Le curve chiuse. Era già successo dopo l'operazione «Alto Piemonte» nel 2018, quando si scoprì che le mani della 'ndrangheta da un pezzo si allungavano sui biglietti della Juventus.
«Ehhhh...» (Alla parola «'ndrangheta» Berti tira un lungo sospiro di disapprovazione, ma preferisce non commentare, ndr).
Cos'è cambiato veramente nelle curve dai suoi tempi?
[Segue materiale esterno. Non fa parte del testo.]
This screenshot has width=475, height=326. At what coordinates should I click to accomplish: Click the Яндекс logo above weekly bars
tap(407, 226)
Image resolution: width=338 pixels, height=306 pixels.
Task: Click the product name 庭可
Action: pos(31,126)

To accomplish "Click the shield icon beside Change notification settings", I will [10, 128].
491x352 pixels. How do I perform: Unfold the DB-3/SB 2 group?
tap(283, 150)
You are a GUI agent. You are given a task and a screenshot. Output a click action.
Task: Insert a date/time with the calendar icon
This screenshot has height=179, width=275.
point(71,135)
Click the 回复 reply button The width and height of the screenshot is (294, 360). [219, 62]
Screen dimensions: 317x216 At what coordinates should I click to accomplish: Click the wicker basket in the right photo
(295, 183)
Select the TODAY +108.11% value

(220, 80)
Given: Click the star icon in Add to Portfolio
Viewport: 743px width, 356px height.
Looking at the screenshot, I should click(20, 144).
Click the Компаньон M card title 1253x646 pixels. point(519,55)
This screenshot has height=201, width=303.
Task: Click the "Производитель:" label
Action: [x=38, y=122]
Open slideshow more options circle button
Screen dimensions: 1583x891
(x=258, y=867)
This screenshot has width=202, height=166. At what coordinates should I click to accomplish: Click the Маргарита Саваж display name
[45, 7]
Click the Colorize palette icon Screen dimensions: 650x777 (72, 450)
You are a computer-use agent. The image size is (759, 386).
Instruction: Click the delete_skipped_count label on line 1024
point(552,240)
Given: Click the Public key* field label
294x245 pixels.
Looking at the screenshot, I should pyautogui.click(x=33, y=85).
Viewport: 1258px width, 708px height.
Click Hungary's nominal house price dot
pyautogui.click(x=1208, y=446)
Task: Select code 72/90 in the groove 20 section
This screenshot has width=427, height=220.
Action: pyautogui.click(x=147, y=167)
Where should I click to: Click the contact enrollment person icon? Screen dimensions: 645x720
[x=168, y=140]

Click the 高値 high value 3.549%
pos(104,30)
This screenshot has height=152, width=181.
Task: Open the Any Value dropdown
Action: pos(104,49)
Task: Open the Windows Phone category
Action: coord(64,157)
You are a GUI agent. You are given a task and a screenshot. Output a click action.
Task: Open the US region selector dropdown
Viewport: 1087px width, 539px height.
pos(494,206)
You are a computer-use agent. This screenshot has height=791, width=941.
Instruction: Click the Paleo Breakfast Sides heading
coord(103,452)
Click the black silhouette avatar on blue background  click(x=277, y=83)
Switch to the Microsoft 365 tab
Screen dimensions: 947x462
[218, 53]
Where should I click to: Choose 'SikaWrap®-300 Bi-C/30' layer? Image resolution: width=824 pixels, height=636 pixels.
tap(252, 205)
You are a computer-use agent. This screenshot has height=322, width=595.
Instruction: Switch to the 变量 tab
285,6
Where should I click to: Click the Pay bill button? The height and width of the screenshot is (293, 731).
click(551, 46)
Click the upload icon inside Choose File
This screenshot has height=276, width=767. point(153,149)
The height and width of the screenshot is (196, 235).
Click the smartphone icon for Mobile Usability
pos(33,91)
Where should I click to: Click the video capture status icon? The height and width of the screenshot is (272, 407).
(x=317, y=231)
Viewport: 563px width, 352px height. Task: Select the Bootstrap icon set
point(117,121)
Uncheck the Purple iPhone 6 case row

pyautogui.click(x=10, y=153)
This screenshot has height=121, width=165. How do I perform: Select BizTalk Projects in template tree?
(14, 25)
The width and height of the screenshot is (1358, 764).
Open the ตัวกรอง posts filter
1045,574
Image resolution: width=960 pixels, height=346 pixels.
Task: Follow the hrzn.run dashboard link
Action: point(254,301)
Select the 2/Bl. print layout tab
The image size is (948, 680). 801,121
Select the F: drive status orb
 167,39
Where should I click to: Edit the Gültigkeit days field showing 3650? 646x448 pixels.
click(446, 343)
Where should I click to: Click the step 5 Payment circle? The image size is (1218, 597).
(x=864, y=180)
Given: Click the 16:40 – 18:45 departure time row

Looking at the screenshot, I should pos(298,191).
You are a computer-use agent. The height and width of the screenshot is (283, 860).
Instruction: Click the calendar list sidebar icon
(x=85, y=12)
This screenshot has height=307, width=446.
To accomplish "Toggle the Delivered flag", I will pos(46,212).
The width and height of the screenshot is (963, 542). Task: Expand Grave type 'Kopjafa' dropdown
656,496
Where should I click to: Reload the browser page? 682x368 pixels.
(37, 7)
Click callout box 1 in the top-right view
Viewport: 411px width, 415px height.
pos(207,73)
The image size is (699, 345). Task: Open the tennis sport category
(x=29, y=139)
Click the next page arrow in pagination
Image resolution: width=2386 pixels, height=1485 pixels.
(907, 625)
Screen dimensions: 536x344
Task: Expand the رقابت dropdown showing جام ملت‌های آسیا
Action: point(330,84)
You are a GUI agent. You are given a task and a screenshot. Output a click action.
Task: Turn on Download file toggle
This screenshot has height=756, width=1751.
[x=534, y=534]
«Allora tra società e tifoseria c'era molto rispetto reciproco e non si trattava solo di una facciata, di una formalità. I giocatori in campo davano sempre il massimo, non si risparmiavano e, da parte loro, i tifosi ci erano incredibilmente vicini».
A lei in particolare.
«Ma anch'io sono stato sempre vicino ai miei tifosi e non solo a quelli della curva. Non ho mai avuto atteggiamenti boriosi o di superiorità. Vivevo a Milano, la frequentavo, parlavo con la gente. Le persone vedevano e apprezzavano, non solo allo stadio. Il contatto tra noi calciatori era più vero. E il calcio era più giocato e meno chiacchierato. Al contrario di adesso».
Che sia questo
il vero problema? Troppi affari intorno al gioco?«Forse. Si rischia di allontanare la gente dal calcio, dallo sport genuino. E invece io sono così contento di vedere tutte quelle famiglie che vanno allo stadio!».